- _INFORMATION GIVEN_:
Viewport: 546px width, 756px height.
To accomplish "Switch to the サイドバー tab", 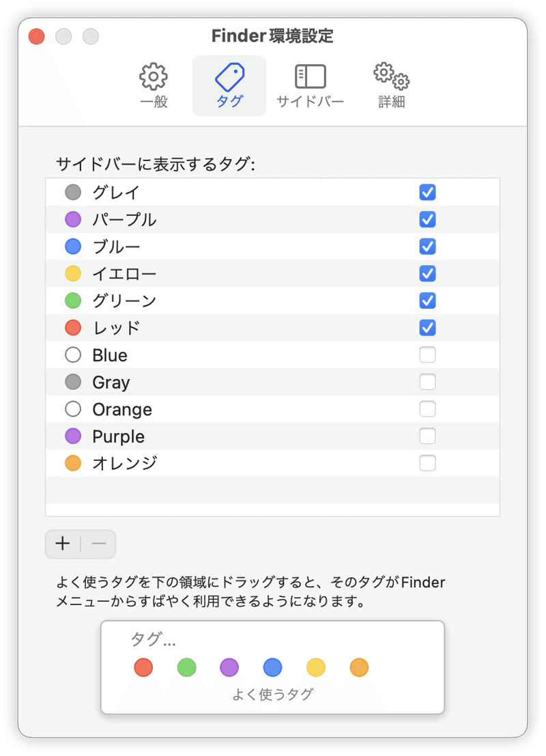I will [x=310, y=85].
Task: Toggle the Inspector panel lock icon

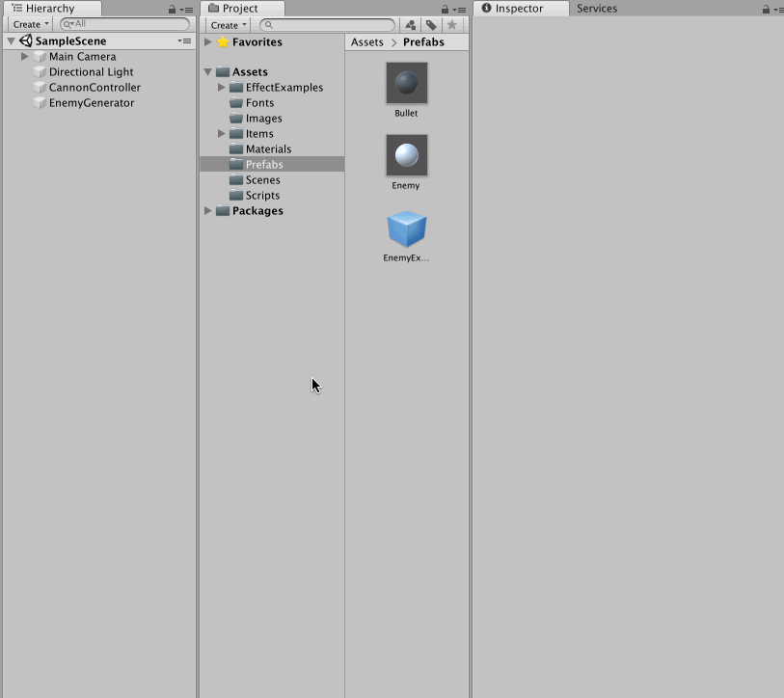Action: click(767, 10)
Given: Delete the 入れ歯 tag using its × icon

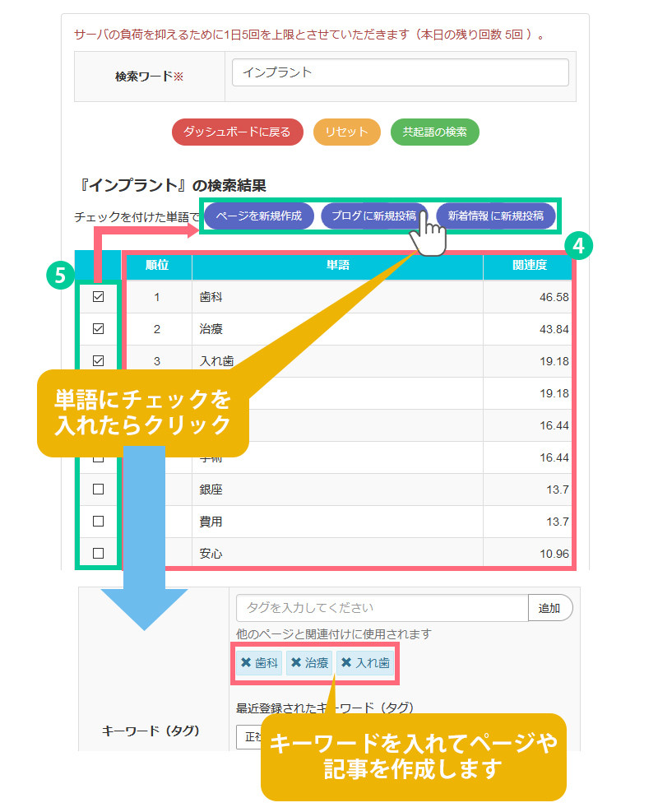Looking at the screenshot, I should (x=346, y=663).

- _TASK DIRECTIONS_: Copy exactly the lines from the line that holds "Task: Toggle the Inspector panel lock icon" to the end of the listing, both included. Leave the pictures out.

- _RESULT FOR THIS TASK_:
Task: Toggle the Inspector panel lock icon

Action: click(767, 10)
Given: Delete the 入れ歯 tag using its × icon

Looking at the screenshot, I should (x=346, y=663).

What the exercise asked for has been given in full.